The relationship and friendship you have built up in a relationship is so hard to just break away from when breaking up. That is why it hurts to break up.
Because it comes from the person you least expected it from. We include that person in almost everything we do in our life but after a break-up we then realize it was all worth nothing.
When you love someone from your bottom of your heart and had spent your most the time with your beloved. After breaking up you feel to be left alone and with a meaningless life. You feel the pain of your broken heart and yeah, it hurts to be alone and keep thinking about the good times you spent with your beloved.
because the person you thought is the one left you...the person you think who completes you, left...and simply because you love. Love can make us happy and can also make us hurt 100 times like you've been hit by a bus
When you're in a relationship with someone you get comfortable with that feeling of knowing that it's you and them. After you break up, it's just you. That fact starts to settle and the feelings of hurt begin to rise. Breaking up is a big change. It's scary as you have no idea what will happen next. But just know there is hope, there are so many people out there who are looking for love and one day you will find that perfect person. For now, work on you!
Because when you let go of that person you were with, you have to let go of all the good things that were present when you were that person.
Because you start feeling vulnerable again, it touches deep feelings of loneliness, rejection, mistrust, etc.
Because you both had become two bodies and one soul and when they apart each and every part of you hurts because you again become two bodies and two souls.

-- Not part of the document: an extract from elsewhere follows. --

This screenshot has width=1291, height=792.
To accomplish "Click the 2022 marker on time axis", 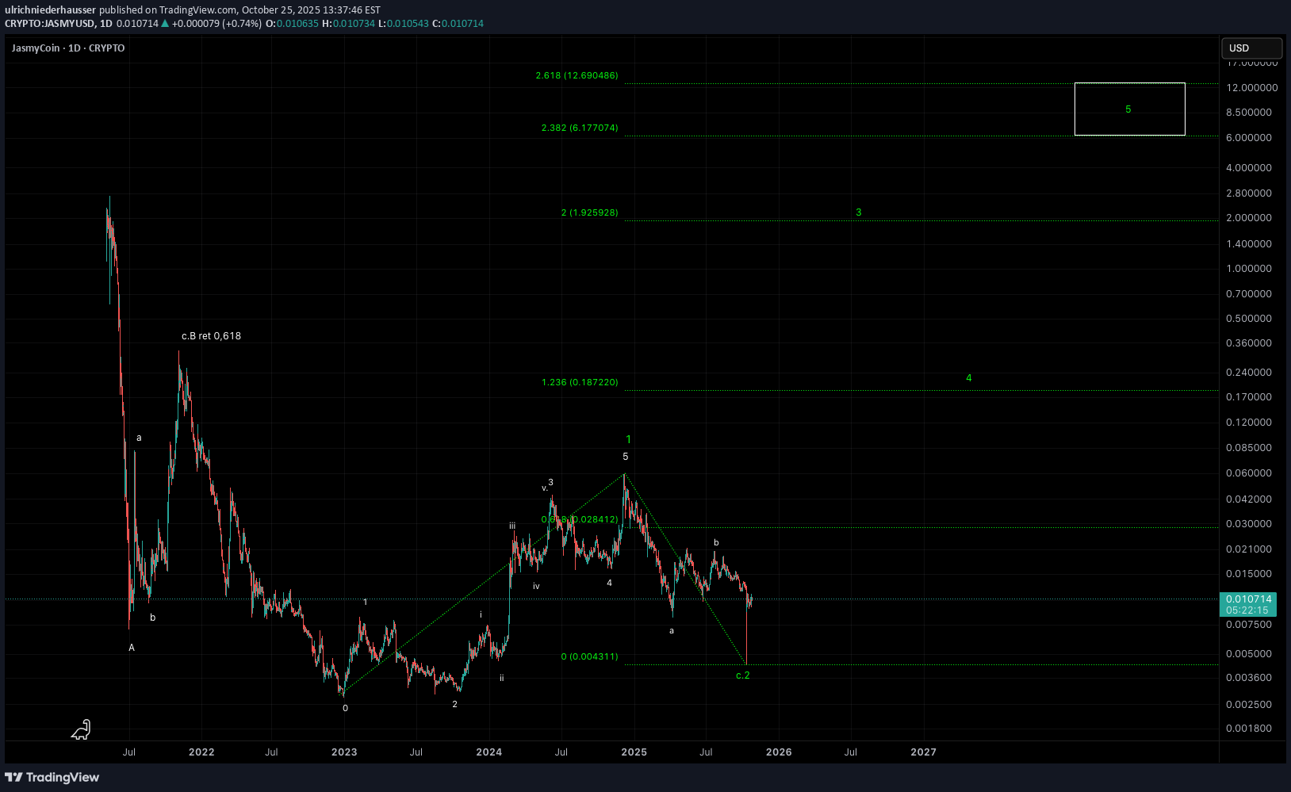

Because in a way, it is losing someone you care for. It is the disappointment of getting your hopes up about someone. It is a sudden change of something you were accustomed to. It is having to rebuild yourself alone. But that pain can also help you grow in to someone strong and wise. Everything we go through is a learning experience. We don't have to be bitter about being hurt, we can use it as power and knowledge. We appreciate the good things, and learn to be more aware of the bad.
Breaking up hurts because you are so used to being with that person, so the same happens eventually, you get used to being without them and the pain goes.